ARTICLE
23 March 2007

New Stakes In Doing Business With The Federal Government

PA
Peckar & Abramson PC

Contributor

Long known for leadership and innovation in construction law, Peckar & Abramson's ResultsFirst™ approach extends to a broad array of legal services delivered with a commitment to efficiency, value and client service. Now with 115+ attorneys in 11 US offices and global affiliations, our capabilities extend farther than ever before.
In two recent decisions issued by the Court of Federal Claims, contractors working for the Federal Government were handed devastating decisions based upon the court's finding that the contractor had filed false claims or defrauded the Government.
United States Government, Public Sector
To print this article, all you need is to be registered or login on Mondaq.com.

In two recent decisions issued by the Court of Federal Claims1, contractors working for the Federal Government were handed devastating decisions based upon the court's finding that the contractor had filed false claims or defrauded the Government.

In Daewoo, the contractor lost a $64 million claim. More importantly, it was assessed $50 million in damages for submitting a false claim because it failed to adjust its claim downward as new information became available and because of other actions that the judge found crossed the line. Contractors may view some of the practices sanctioned by the court to be common in the construction industry.

In AMEC, the contractor forfeited its rights to all its contract balances and claims on three contracts involving two major courthouse projects (stated by the court to be $53 million) because employees submitted requests for payment for bond premium costs that had not been incurred or paid and in some cases supported their requests with certifications and documentary "proof" that AMEC had already paid the surety. Although the case does not indicate that AMEC or its employees derived significant benefit from theses actions, AMEC paid dearly for its employees' actions. It pled guilty to corporate fraud in two Federal jurisdictions, it paid large fines, it was barred from contracting with the Government for a prolonged period of time, and it spent millions dealing with this issue. The final blow was the forfeiture of all Amec's claims.

[Data under study]

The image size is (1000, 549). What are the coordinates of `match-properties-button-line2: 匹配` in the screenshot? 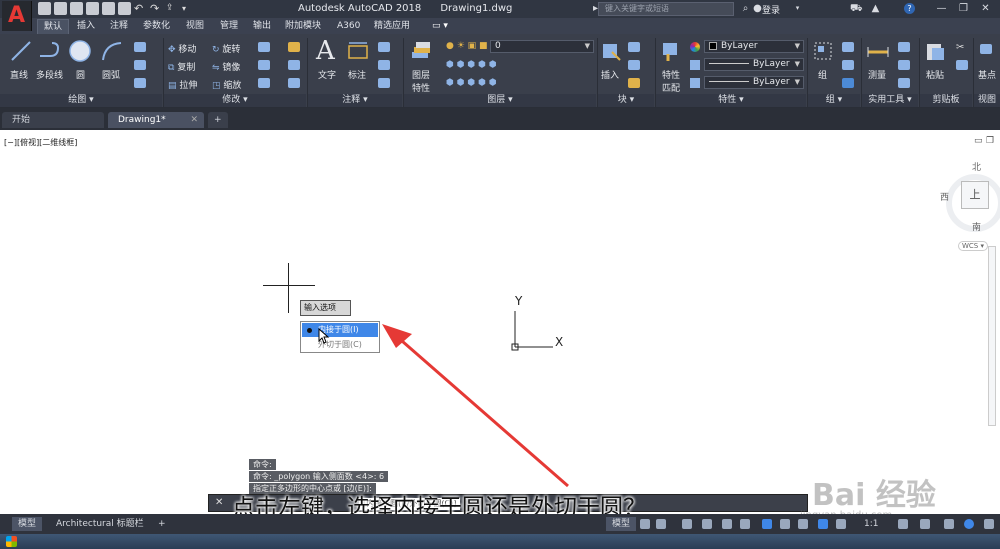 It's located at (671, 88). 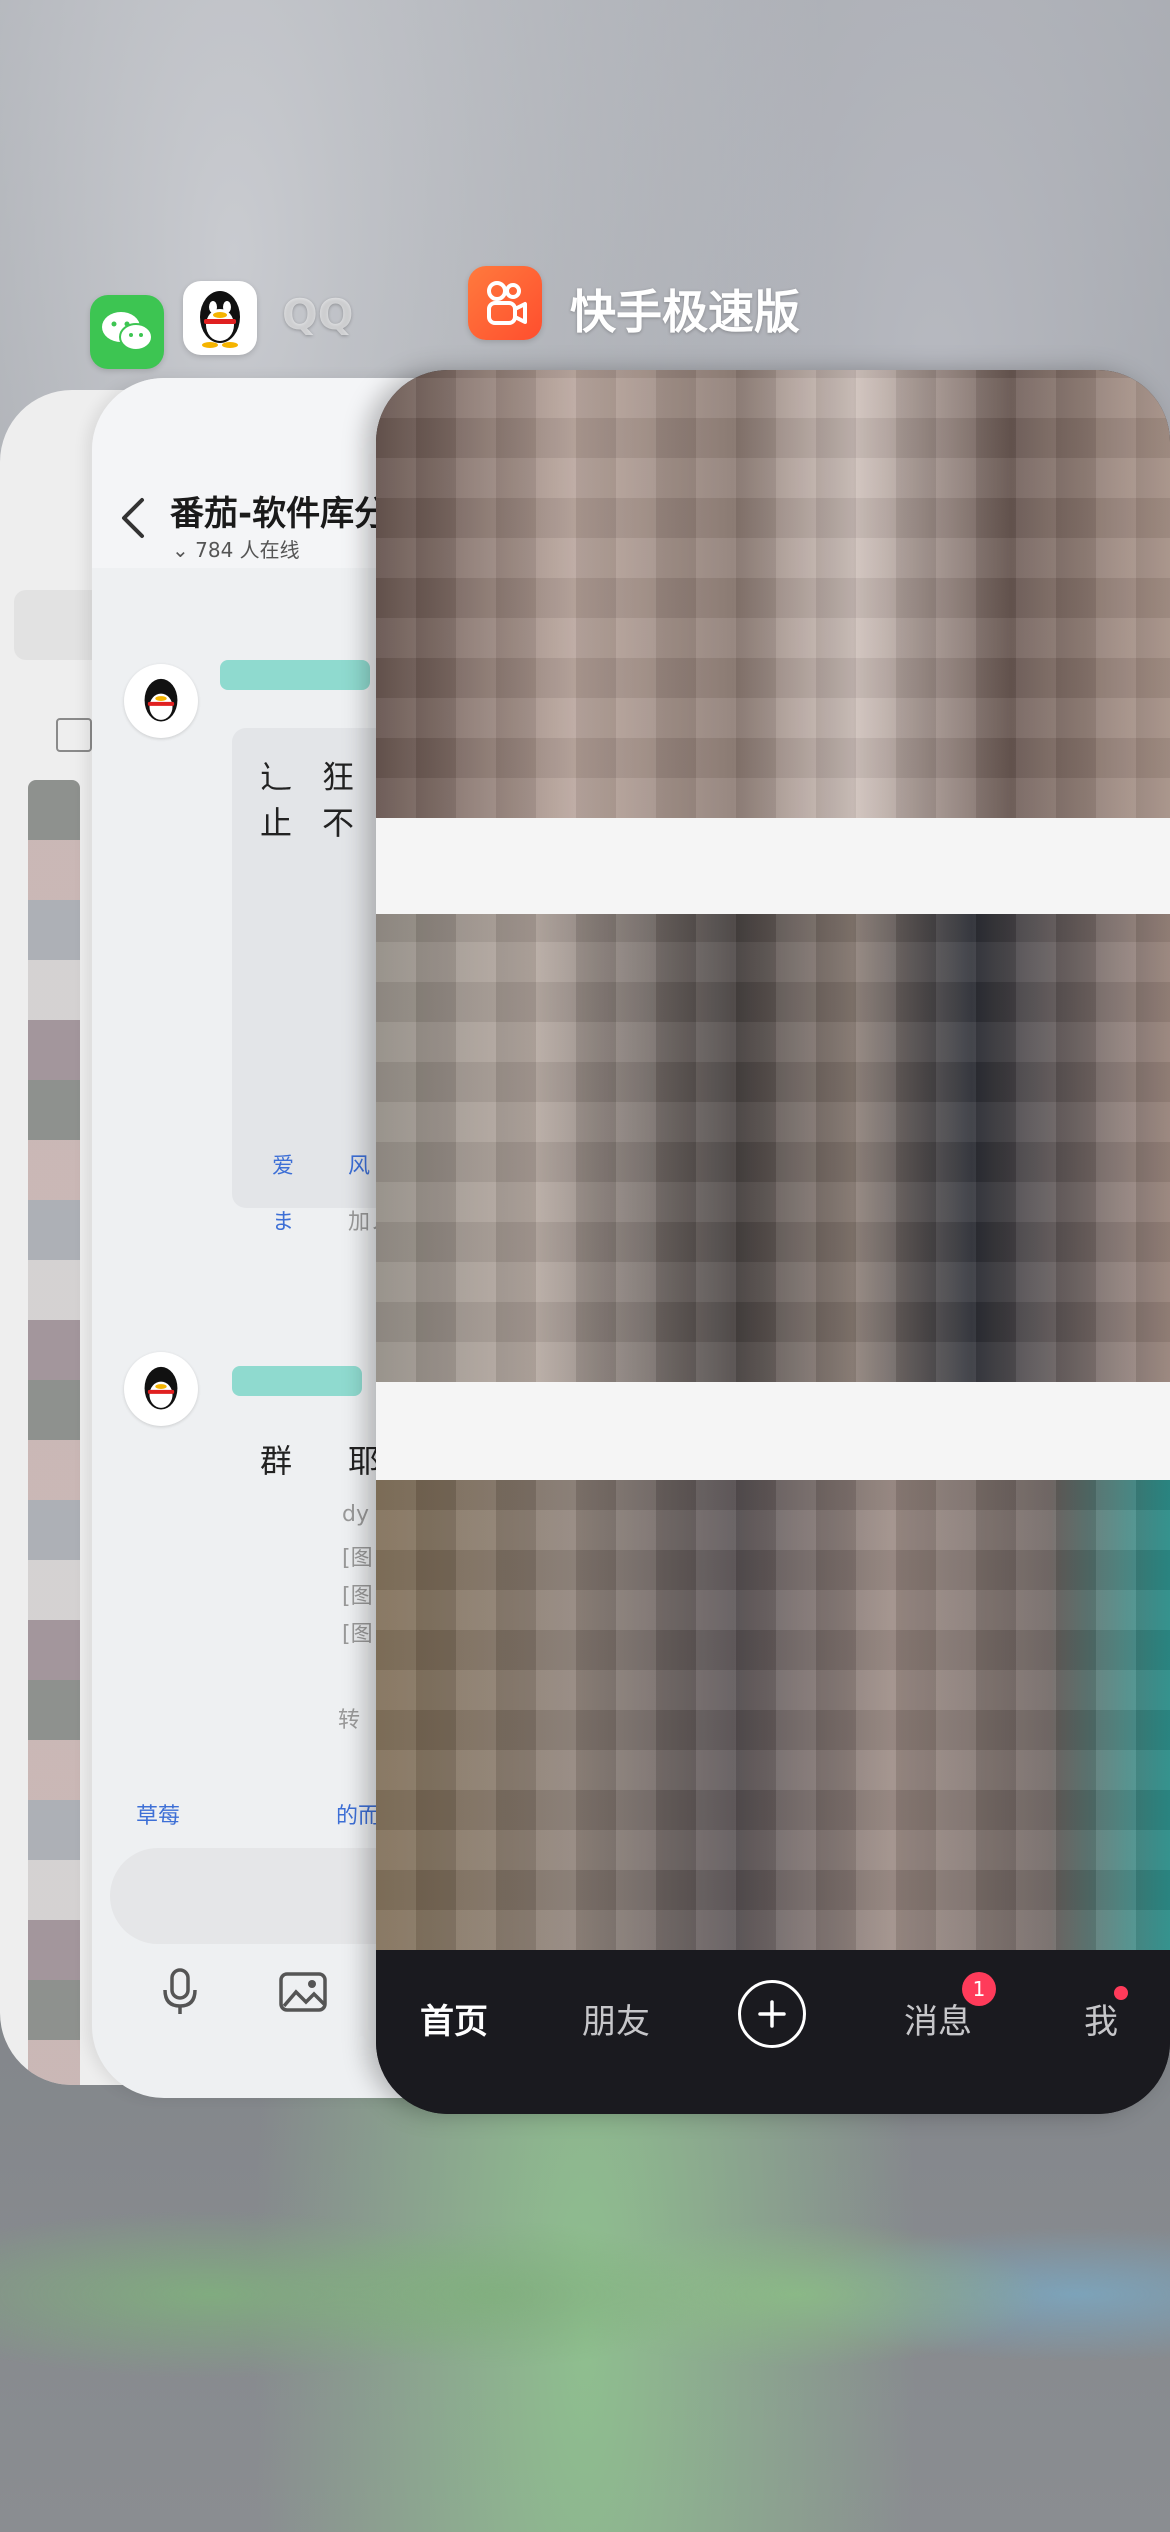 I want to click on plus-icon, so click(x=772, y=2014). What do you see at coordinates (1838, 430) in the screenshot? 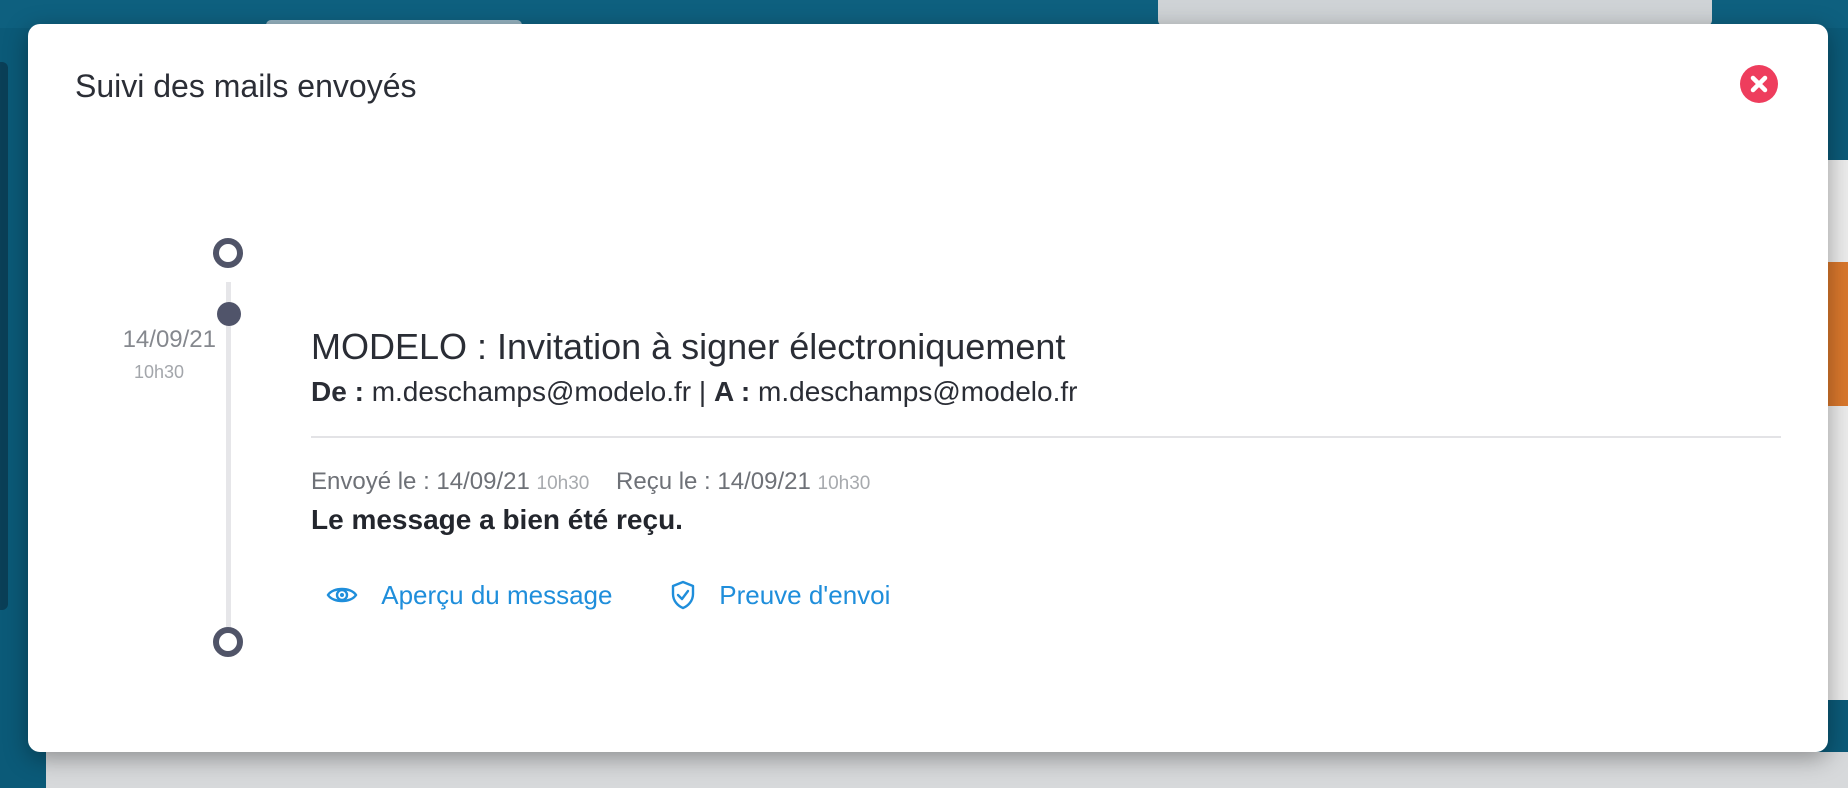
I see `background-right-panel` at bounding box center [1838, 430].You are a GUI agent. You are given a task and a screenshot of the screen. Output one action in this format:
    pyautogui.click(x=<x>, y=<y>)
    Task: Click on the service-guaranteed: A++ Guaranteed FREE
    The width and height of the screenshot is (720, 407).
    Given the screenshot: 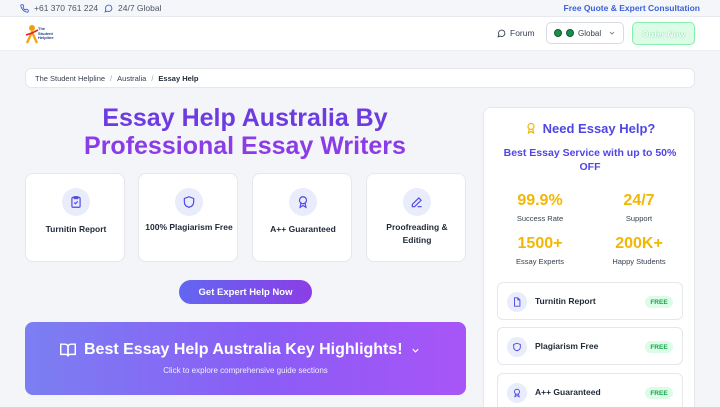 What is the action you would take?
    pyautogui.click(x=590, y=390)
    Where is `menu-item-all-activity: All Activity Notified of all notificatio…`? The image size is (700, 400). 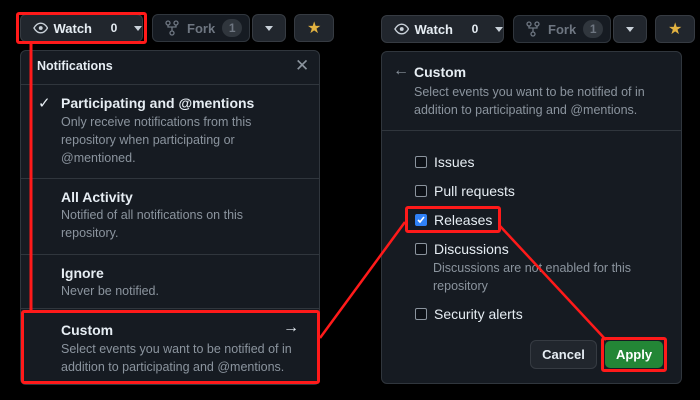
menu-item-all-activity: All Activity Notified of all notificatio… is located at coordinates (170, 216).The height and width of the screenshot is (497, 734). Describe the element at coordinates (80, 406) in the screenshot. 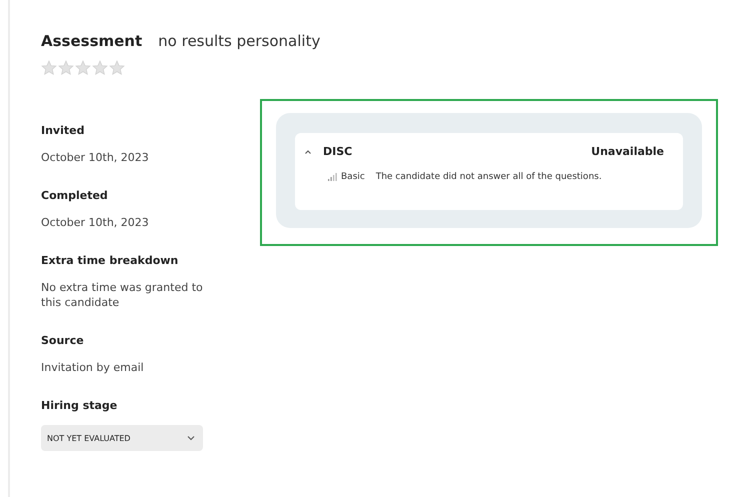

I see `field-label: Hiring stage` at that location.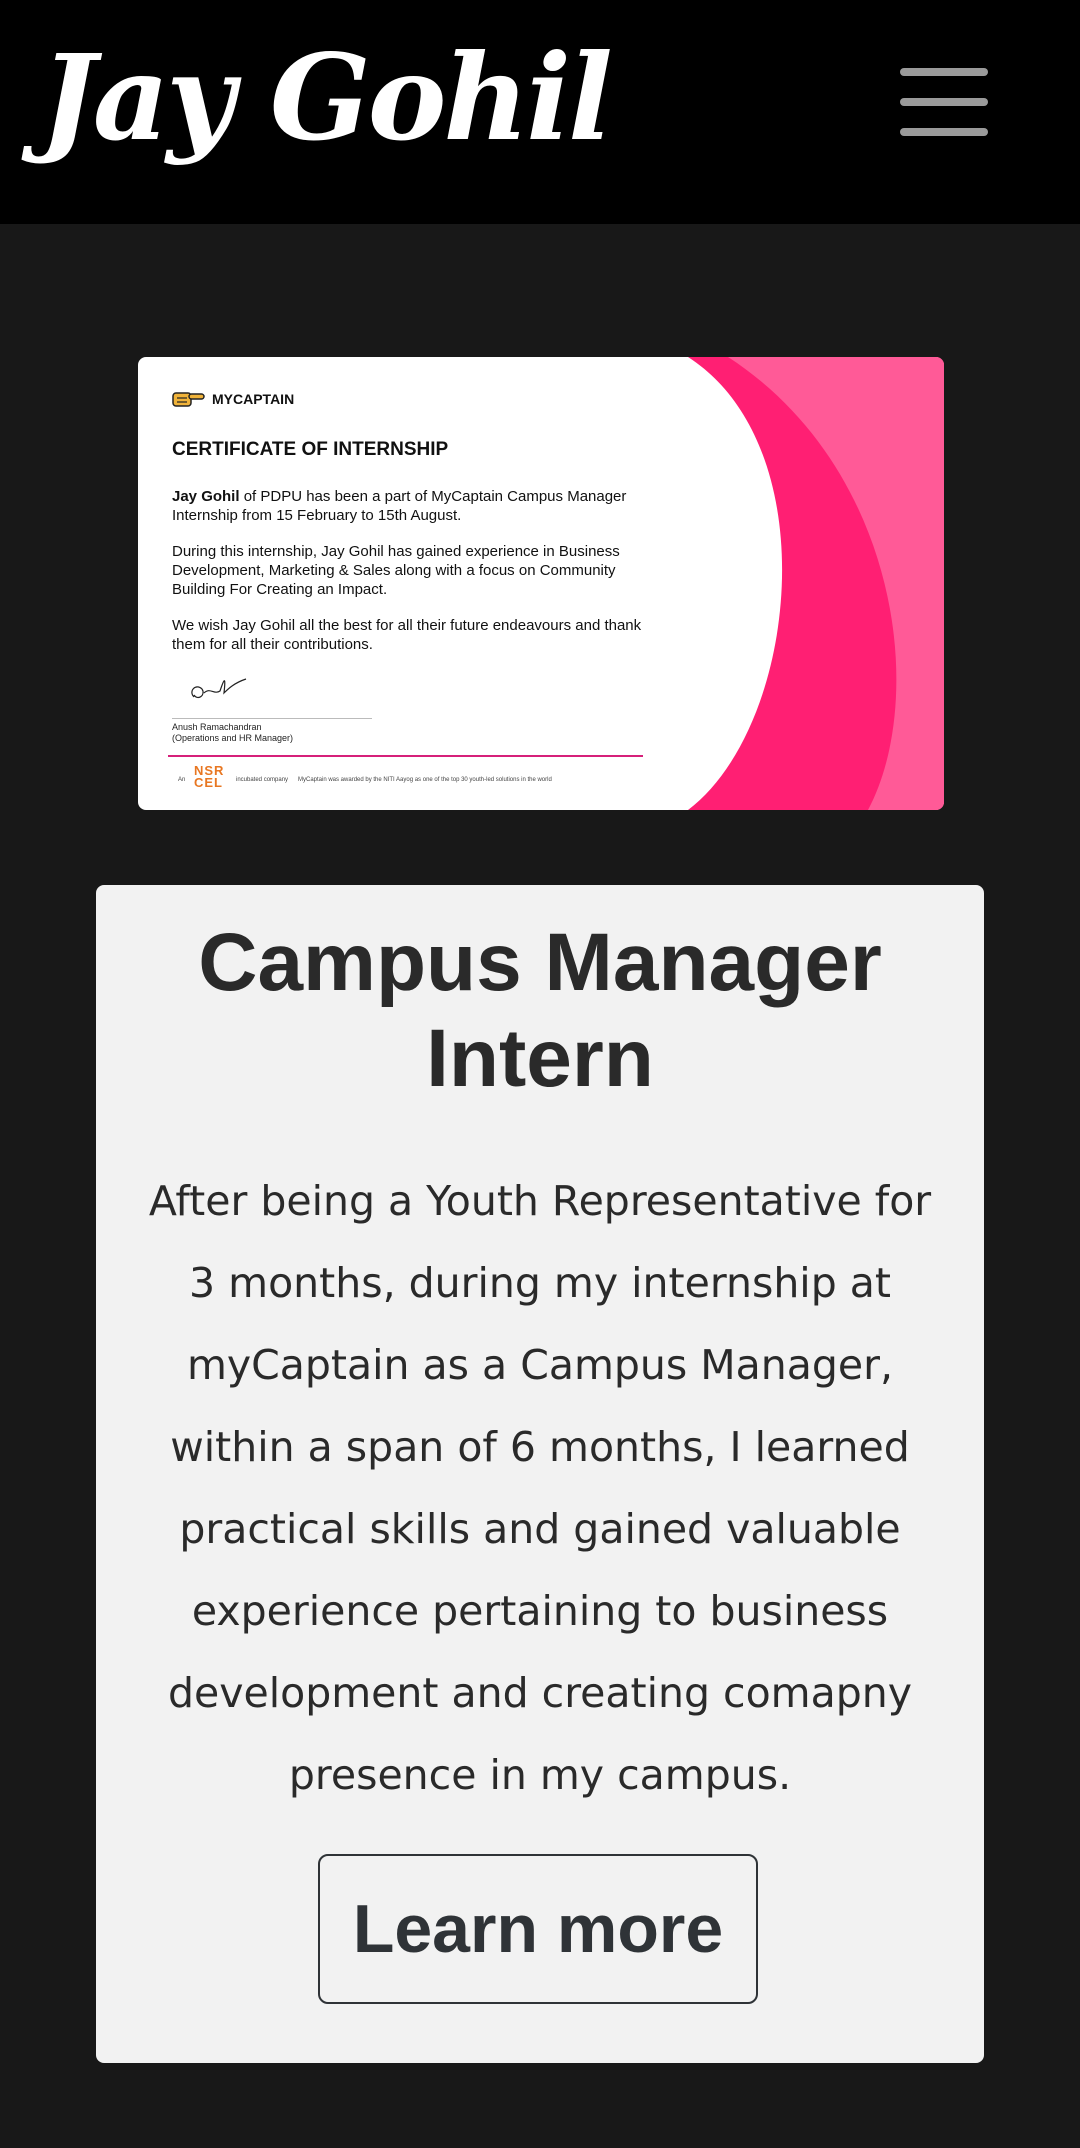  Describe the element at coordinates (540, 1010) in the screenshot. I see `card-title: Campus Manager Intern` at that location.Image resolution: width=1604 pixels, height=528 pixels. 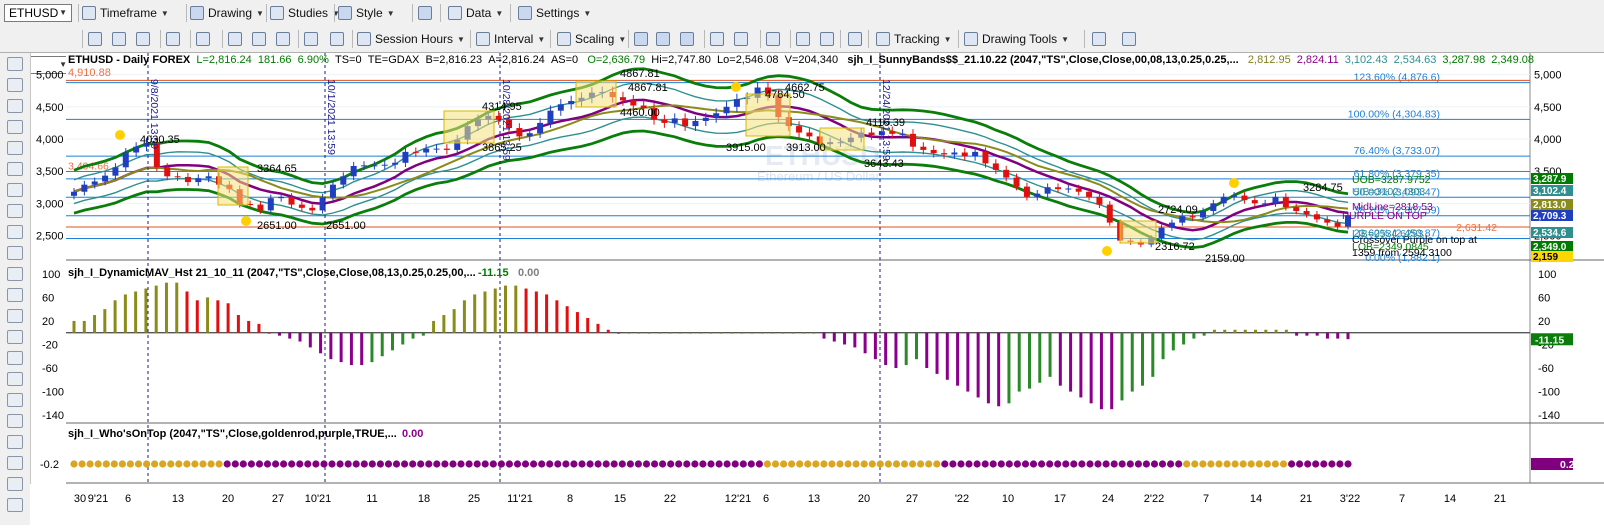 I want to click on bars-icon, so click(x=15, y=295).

[What to work on]
(A) From the federal contracting article, return the passage starting at "In Daewoo, the" and ending at "the construction industry.".
(B) According to the federal contracting article, what consequences did AMEC face because of its employees' actions? List every one.
(C) Please write what comes next in the federal contracting article, picking up after its final sentence.

[Activity answers]
(A)
In Daewoo, the contractor lost a $64 million claim. More importantly, it was assessed $50 million in damages for submitting a false claim because it failed to adjust its claim downward as new information became available and because of other actions that the judge found crossed the line. Contractors may view some of the practices sanctioned by the court to be common in the construction industry.

(B)
- It pled guilty to corporate fraud in two Federal jurisdictions.
- It paid large fines.
- It was barred from contracting with the Government for a prolonged period of time.
- It spent millions dealing with the issue.
- It forfeited all its claims.

(C)
Both cases surely will be appealed, and it remains to be seen whether or not the lower courts' rulings will be upheld.

You can read about the specific facts that led Daewoo and AMEC to disastrous decisions in the case abstracts that are attached. While there are lessons to be learned from the particular facts of these cases, we address this Alert to a more basic issue: is your company equipped to work for the Federal Government?

Contractors doing business with the Federal Government have always understood that they needed to comply with Federal rules and regulations. However, these two decisions and other recent decisions2 raise the stakes of non-compliance and will surely embolden other government agencies to pursue false claims allegations with more vigor. At the same time, the pervasiveness of government funding for everything from roads, to local government projects, to housing and educational institutions brings government regulations and compliance issues into more and more construction projects. In addition, local governments are enacting their own versions of "Little False Claims Acts".

So, what do we suggest is the solution?

We do not suggest that contractors walk away from Federal Government work, or even local government work. The Federal Government is the largest procurer of construction services in the world, and in most cases, is a fair and reasonable owner if the contractor understands the rules and is careful to comply with those rules. However, at the same time, we do suggest that contractors exposed in any way to public funding of their projects should make a conscious commitment to take the necessary steps to assure compliance and avoid ending up on the wrong end of another of these dramatic court decisions. In that regard, we recommend that all contractors, but especially those directly contracting with the Government, take the following actions:

  • Designate a trained and experienced team to handle all written submissions to the Owner and Government-a team that either knows the regulations and the law or at least knows when to ask a question from qualified advisors.
  • Institute an in-house training program on Federal contract regulations and practices to be sure your teams are aware of the requirements and are trained in how to adhere to them.
  • Establish a "Compliance Program" that includes third-party audits of performance to find mistakes and misunderstandings of the law and correct them before they become the source of serious problems.

Finally, we urge those of you who are working for the Federal Government and who have not been the subject of an investigation or allegations of false claims or fraud not to assume that you have been spared this misery because you must be doing things correctly. Often false claims actions result, not from the intent to defraud, but from a lack of knowledge or understanding of the law, untrained employees, a lack of checks and balances, or carelessness-in other words, they have been the result of things that could possibly even happen in your company. Only a program of education and oversight can avoid the consequences of such circumstances.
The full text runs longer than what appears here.